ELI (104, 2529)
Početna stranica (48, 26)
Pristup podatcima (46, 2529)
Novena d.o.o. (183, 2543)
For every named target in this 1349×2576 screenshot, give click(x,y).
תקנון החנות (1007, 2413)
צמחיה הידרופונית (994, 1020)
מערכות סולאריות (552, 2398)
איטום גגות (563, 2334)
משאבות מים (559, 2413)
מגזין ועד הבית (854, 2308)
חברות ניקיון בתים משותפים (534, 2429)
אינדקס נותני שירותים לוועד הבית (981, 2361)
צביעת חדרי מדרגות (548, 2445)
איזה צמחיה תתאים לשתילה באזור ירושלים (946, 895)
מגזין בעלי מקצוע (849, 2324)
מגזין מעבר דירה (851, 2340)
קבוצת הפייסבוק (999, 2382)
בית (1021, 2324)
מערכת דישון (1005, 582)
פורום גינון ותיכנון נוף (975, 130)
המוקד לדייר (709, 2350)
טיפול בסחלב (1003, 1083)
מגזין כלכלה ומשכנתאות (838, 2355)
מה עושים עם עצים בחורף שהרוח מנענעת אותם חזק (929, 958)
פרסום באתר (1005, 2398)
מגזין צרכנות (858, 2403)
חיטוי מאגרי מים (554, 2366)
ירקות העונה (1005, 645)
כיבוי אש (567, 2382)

++++

Assignment:
For this exercise, the answer is the lines from the one containing "פורום גינון ותיכנון נוף (975, 130)" through the end of the listing above, reproduced exactly.

Solution:
פורום גינון ותיכנון נוף (975, 130)
המוקד לדייר (709, 2350)
טיפול בסחלב (1003, 1083)
מגזין כלכלה ומשכנתאות (838, 2355)
מה עושים עם עצים בחורף שהרוח מנענעת אותם חזק (929, 958)
פרסום באתר (1005, 2398)
מגזין צרכנות (858, 2403)
חיטוי מאגרי מים (554, 2366)
ירקות העונה (1005, 645)
כיבוי אש (567, 2382)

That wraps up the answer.